• Set problem
Rewrite every line of the rows below as a JSON list of strings, one string per line, skipping blank lines. Leave the pictures out.

[Element and text position data]
<<<<
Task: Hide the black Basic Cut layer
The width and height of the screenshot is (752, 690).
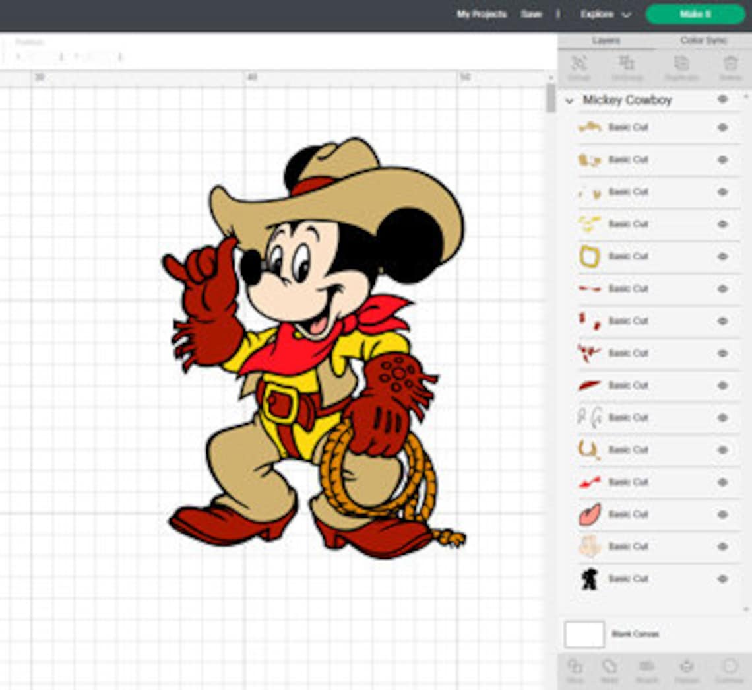Action: coord(722,578)
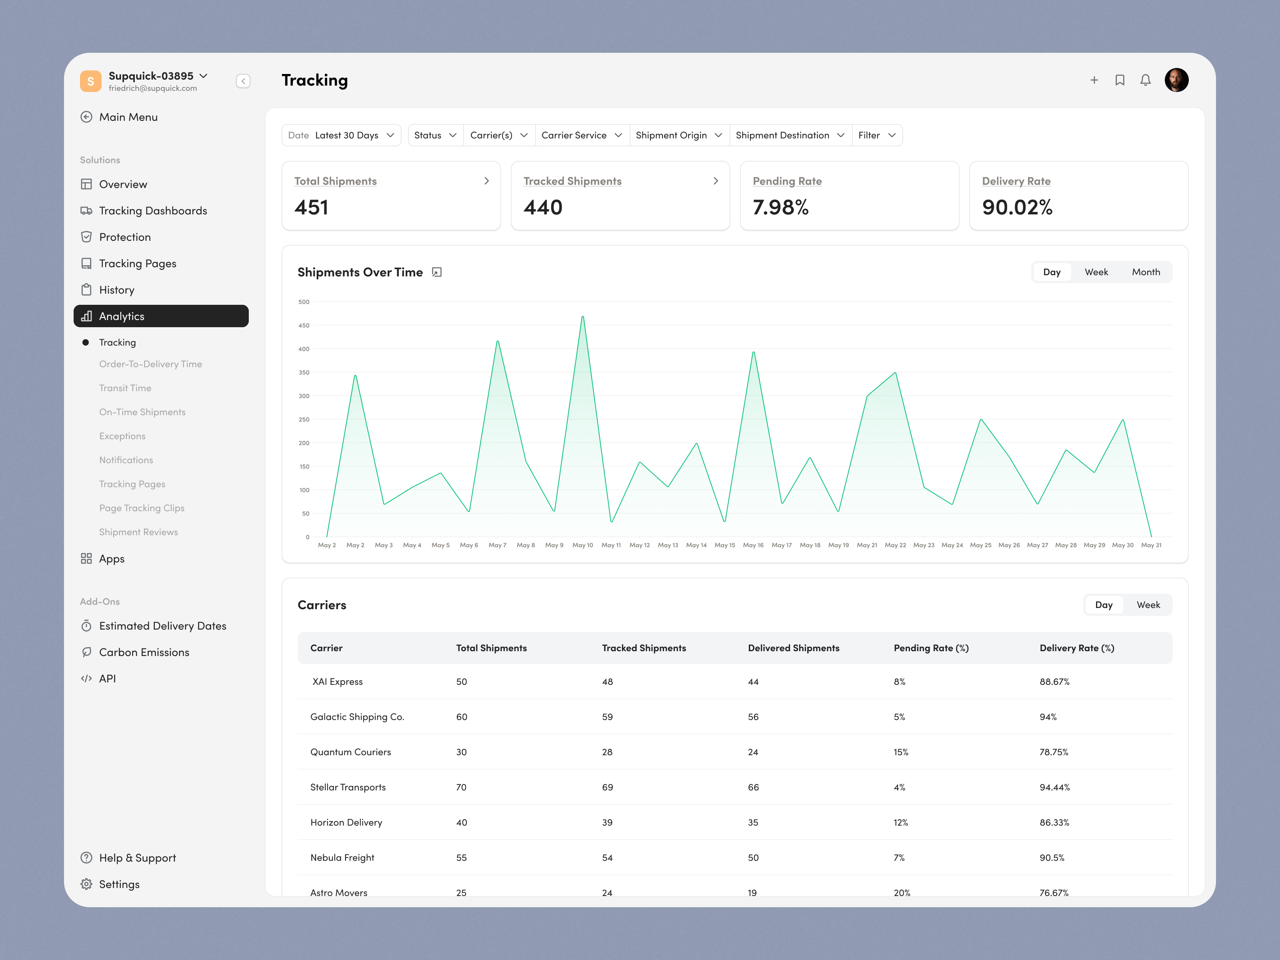
Task: Select Transit Time in Analytics submenu
Action: coord(125,388)
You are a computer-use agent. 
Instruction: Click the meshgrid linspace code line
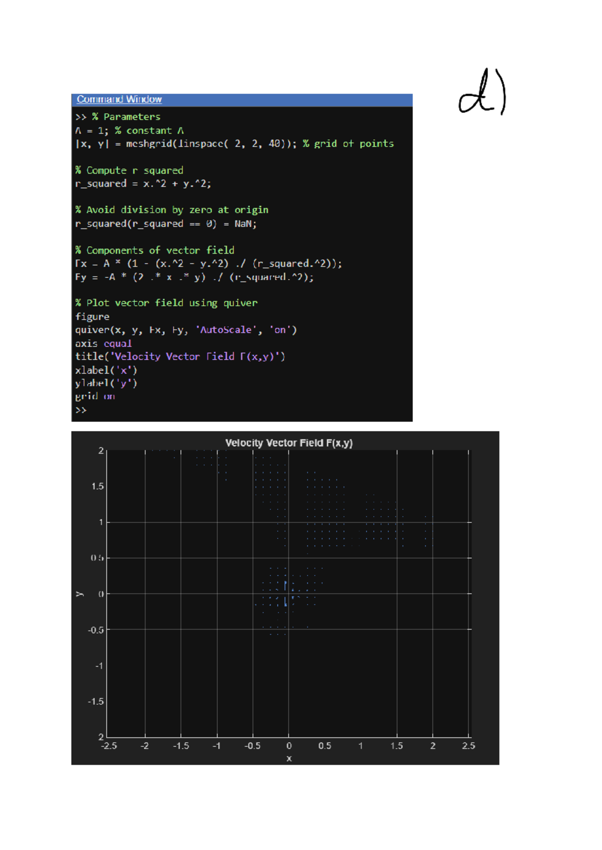pyautogui.click(x=234, y=144)
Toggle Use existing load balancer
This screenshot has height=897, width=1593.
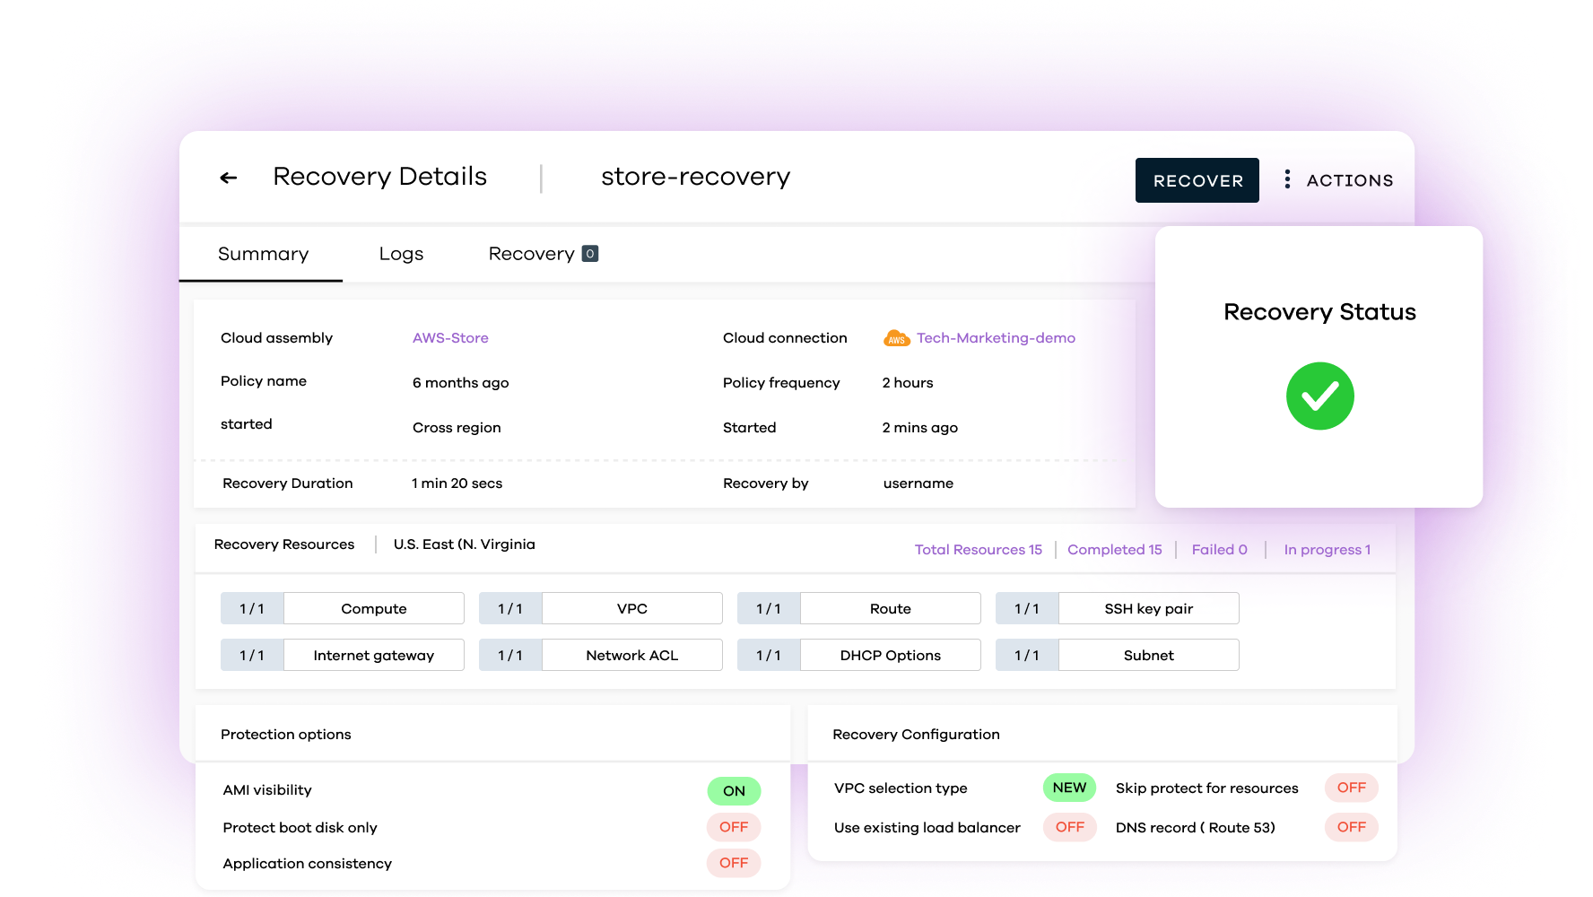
>>>>
• Output
[
  "Task: Hide the black Basic Cut layer",
  "The width and height of the screenshot is (752, 690).",
  "Action: coord(722,578)",
  "Task: Select Transit Time in Analytics submenu",
  "Action: coord(125,388)",
  "You are a computer-use agent. ",
  "Instruction: Click the meshgrid linspace code line",
  "pyautogui.click(x=234, y=144)",
  "Toggle Use existing load balancer",
  "This screenshot has height=897, width=1593."
]